A. Review the financial information of the business
1. Revenues (are they growing, decreasing or stagnant, and ask yourself why)
B. Understand the market for the goods and services
C. Understand the customer/client base
D. If the business is not doing well, is there a reason and is it something you can address
E. Obtain professional advice: accountant, consultant who understands the business, a business lawyer who can assist with the valuation
F. Gut Check: consider what attracts you to the investment, is there something telling you that it is not a good idea (or a fair price)
III. Legal Due Diligence
Before signing any agreement to purchase the business, be sure a lawyer conducts proper legal due diligence, including the following:
A. The legal requirements for operating the business
B. Ensuring the business actually owns the assets (and not someone else)

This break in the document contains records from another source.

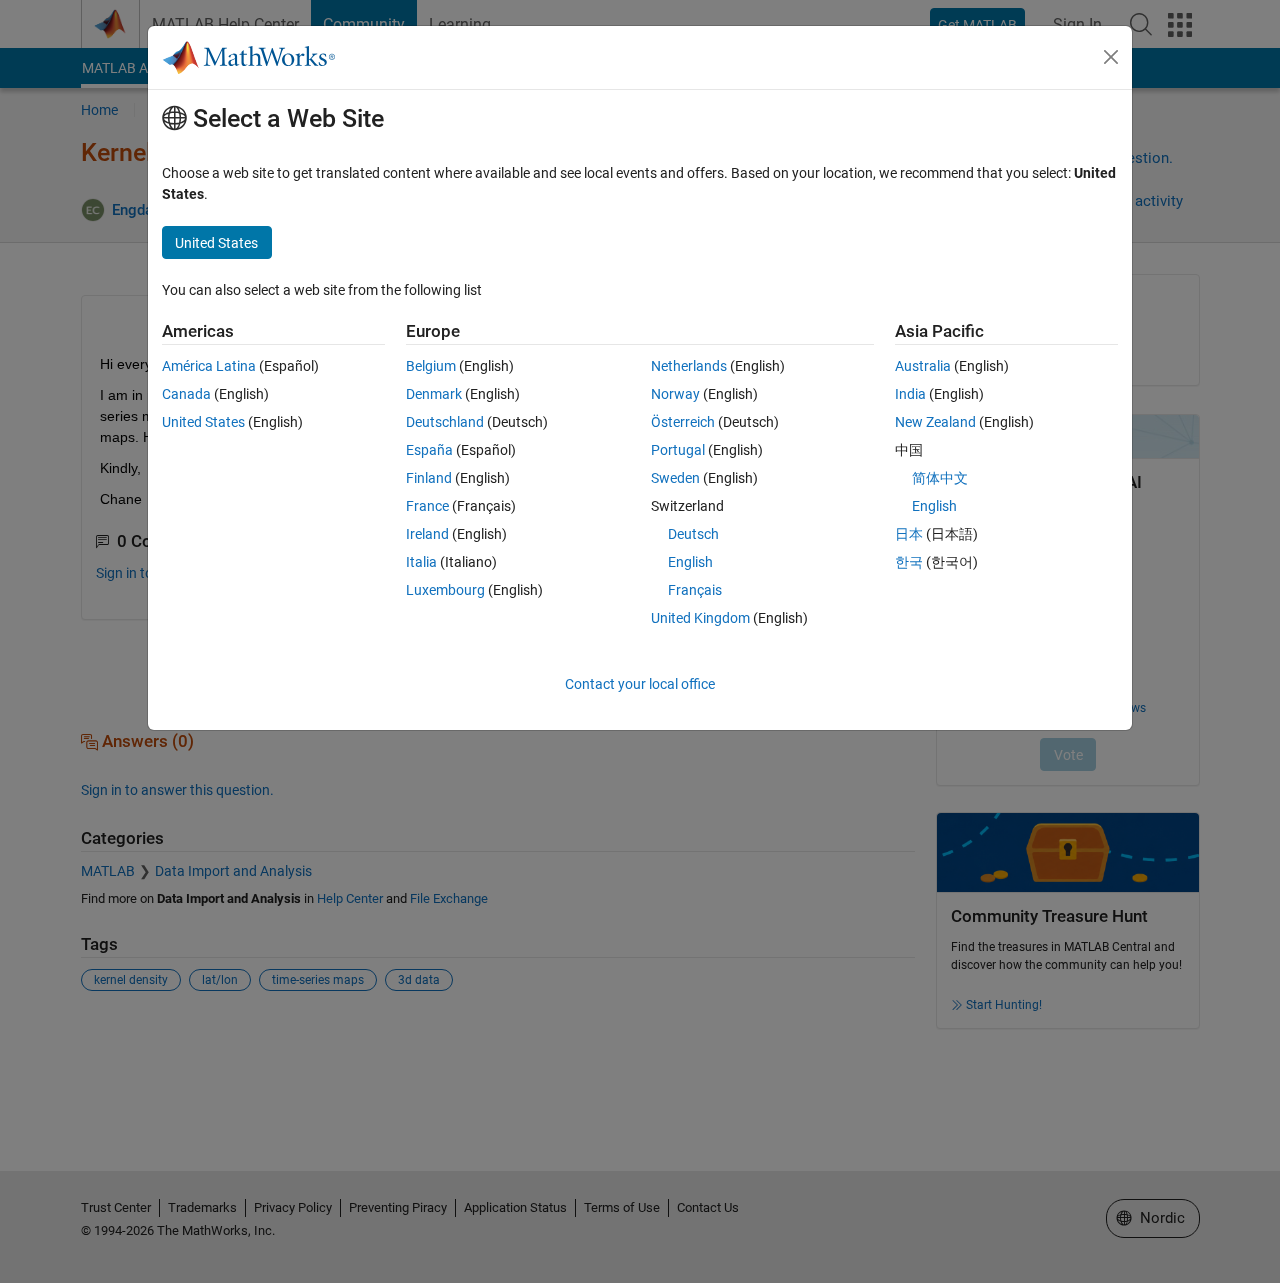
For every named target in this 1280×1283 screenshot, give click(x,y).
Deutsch (693, 534)
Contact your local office (640, 684)
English (690, 562)
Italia (421, 562)
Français (695, 590)
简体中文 (940, 478)
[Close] (1111, 57)
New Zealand (935, 422)
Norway (675, 394)
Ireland (427, 534)
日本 (909, 534)
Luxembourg (445, 590)
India (910, 394)
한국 (909, 562)
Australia (923, 366)
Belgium (431, 366)
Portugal (678, 450)
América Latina (209, 366)
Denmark (434, 394)
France (427, 506)
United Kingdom (700, 618)
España (429, 450)
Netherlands (689, 366)
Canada (186, 394)
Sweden (675, 478)
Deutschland (445, 422)
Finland (429, 478)
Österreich (683, 422)
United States (203, 422)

C. Are all of the assets assignable/transferable
2. Licenses: intellectual property licenses, software licenses, product licenses
3. Customers/clients: are there any legal/privacy issues with respect to the customers/clients
4. Contracts: not all contracts are assignable or may require consent of the other party
1. Loans, Obligations, Guarantees
2. Contractual Obligations
3. Employment Obligations
5. Contractual rights with respect to the business itself: warrants, rights of first refusal, options
6. Tax liabilities
E. Employment contracts
Aside from the obligations, you need to make sure that all employees/consultants have signed confidentiality agreements and invention assignments (see http://mybizlawyer.blogspot.com/2011/10/ten-legal-mistakes-made-by-start-ups_26.html)
IV. Deal Structure/Taxes
There are different ways to structure the purchase of a business, and it is essential you work with legal counsel who can determine the appropriate structure. Below are the two general methods to purchase a business, but the actual structure of the transaction can vary based on legal and tax issues.
A. Stock Purchase
1. Transaction explanation: the purchaser buys from the owner(s) the stock/equity interests in the business entity that owns the business.
2. What this means: you own all of the assets as well as all of the liabilities of the business, even those arising before you purchased the business.
B. Asset Purchase
1. Transaction explanation: purchaser buys all or some of the assets of the business and may or may not assume some or all of the liabilities.
2. What this means: purchaser owns the purchased assets and is only liable for those obligations it expressly assumes.
C. Taxes: make sure you have considered all of the possible tax issues relating to purchasing the business.
Final Thoughts: Please understand that the above discussion is certainly not an exhaustive explanation of all of the issues that need to be considered in buying a business. Issues as to what the purchasing is buying, valuation, due diligence, tax matters and deal structure should be addressed in consultation with an accountant, an experienced business/corporate lawyer and perhaps other consultants The important point is know what you are buying, due your due diligence and make sure the deal is properly structured to best protect you and your new business.
Disclaimer: As always, the above discussion is for informational purposes and does not constitute legal advice or create an attorney-client relationship.